Ge H X, Dai S Q, Xue Y, Dong L Y
Shanghai Institute of Applied Mathematics and Mechanics, Shanghai University, Shanghai 200072, China.
Phys Rev E Stat Nonlin Soft Matter Phys. 2005 Jun;71(6 Pt 2):066119. doi: 10.1103/PhysRevE.71.066119. Epub 2005 Jun 21.
Two lattice traffic models are proposed by incorporating a cooperative driving system.
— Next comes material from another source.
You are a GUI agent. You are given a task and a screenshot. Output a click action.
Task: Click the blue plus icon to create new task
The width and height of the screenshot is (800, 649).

The lattice versions of the hydrodynamic model of traffic flow are described by the differential-difference equation and difference-difference equation, respectively. The stability conditions for the two models are obtained using the linear stability theory. The results show that considering more than one site ahead in vehicle motion leads to the stabilization of the system. The modified Korteweg-de Vries equation (the mKdV equation, for short) near the critical point is derived by using the reductive perturbation method to show the traffic jam which is proved to be described by kink-anti-kink soliton solutions obtained from the mKdV equations.
通过纳入协同驾驶系统,提出了两种格点交通模型。交通流流体动力学模型的格点版本分别由微分 - 差分方程和差分 - 差分方程描述。利用线性稳定性理论获得了这两种模型的稳定性条件。结果表明,在车辆运动中考虑前方多个位置会导致系统稳定。通过使用约化摄动方法,在临界点附近推导了修正的科特韦格 - 德弗里斯方程(简称为mKdV方程),以展示交通拥堵,事实证明交通拥堵可由从mKdV方程得到的扭结 - 反扭结孤子解来描述。